Although he produced both of his records in Aarhus, moving to Berlin was a way to challenge himself and inspire future music. After releasing his first single The Criminal in 2012, he started touring Germany and was selling out gigs in the country very quickly.
“Berlin is great because I do not have a clue of how anything works” he said.
“I meet people and build music collaborations with who I click with. It’s important when you make music that you do it with people you like and love.”
First song written at the age of 11
Asbjørn wrote his first pop song at the age of 11. The first channel for his music production, both in terms of lyrics and melody, was what the artist described as “a way to get through stuff.” This song was written after his best friend in 5th grade “broke up with him” and had no intention of playing with him anymore, which is what Asbjørn recalls as his first big heart ache.
Not surprisingly, love plays a big part in music and so does his sexuality. His single “The Love I have in You” being his favourite track, took him only 15 minutes to write. He describes it as the first song where he puts gender on love.
“I specifically sing about every man I have ever loved.”

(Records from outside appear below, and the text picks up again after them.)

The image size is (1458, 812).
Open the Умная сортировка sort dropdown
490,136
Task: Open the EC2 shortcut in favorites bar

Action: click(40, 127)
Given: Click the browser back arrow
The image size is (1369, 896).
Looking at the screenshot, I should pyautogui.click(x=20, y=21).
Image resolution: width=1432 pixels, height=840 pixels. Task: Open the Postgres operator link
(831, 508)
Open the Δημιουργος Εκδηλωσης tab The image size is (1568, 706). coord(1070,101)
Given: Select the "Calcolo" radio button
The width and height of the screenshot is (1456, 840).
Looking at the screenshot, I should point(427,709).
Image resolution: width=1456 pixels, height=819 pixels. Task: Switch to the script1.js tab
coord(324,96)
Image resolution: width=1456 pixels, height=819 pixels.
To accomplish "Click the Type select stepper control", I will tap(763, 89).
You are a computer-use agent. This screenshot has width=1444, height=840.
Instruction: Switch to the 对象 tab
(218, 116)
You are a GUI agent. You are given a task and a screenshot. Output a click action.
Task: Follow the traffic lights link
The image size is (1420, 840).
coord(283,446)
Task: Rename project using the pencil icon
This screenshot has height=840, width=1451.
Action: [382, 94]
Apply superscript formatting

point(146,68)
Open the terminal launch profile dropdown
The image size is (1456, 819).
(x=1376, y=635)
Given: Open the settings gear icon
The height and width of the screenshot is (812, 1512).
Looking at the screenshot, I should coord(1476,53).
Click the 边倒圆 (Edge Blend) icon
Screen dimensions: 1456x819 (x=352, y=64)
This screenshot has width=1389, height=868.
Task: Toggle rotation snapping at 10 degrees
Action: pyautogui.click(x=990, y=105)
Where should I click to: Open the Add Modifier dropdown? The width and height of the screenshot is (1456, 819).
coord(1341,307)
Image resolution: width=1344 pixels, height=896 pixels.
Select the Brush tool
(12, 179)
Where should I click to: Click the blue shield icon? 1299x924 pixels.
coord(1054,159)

The artist, however, has no intention of relying on his sexuality to promote music. Being gay was never an issue for him, and he never encountered problems coming to terms or expressing it openly. Therefore, Asbjørn believes that there is no reason why his music should be targeted to specific audiences, because, as he says, love is universal regardless of sexuality.
“It’s the same as writing a song about a relationship between a man and a woman.”
Music as honest as possible
The singer does not specifically want to become a role model for gay men and women either, but focuses on making his music as honest as possible.
He told us how he received many positive reactions when his song “The Love I have in You” was released, together with the music video for it which features the singer and another man in a love story. He received messages from both gay young men and women who were encouraged to “come out of the closet,” and more surprisingly a message from a guy who had finally decided to ask a girl out on a date.
“A universal love song” says Asbjørn: “that is what I want to produce and what I want to write.”
Last week, the artist performed one of his gigs in Horsens. When on stage, the artist does not only sing but energetically dances to the heavy beats of his music. He explains how dancing plays a massive role in shaping and inspiring beats and song lyrics.
“There is nothing like being on the stage and having connection and self exposure with the audience,” he says.
His biggest aim while performing is to let go of himself and erase all boundaries with the audience. During the gig, he would constantly encourage the audience to “let go of their bodies.”
He emphasizes how the energy he gets when touring and performing strongly affects his music and production.
“A lot of what I did with the new album was influenced by visually working with the videos, meeting the audience and dancing to my music.”
While the first album Sunken Ships, released in 2012, was more melancholic and introvert, the new release Pseudo Visions (currently only available in Scandinavia) includes what the artist described as “more clubby and outgoing” tunes.
Asbjørn will be performing songs from both his albums Sunken Ships and Pseudo Visions at the SPOT Festival in Aarhus on Friday at Radar, an opportunity for him to share his music in his hometown once again.
Gabriele Dellisanti is an Italian journalist currently based in Aarhus, and is a contributor at Jutland Station.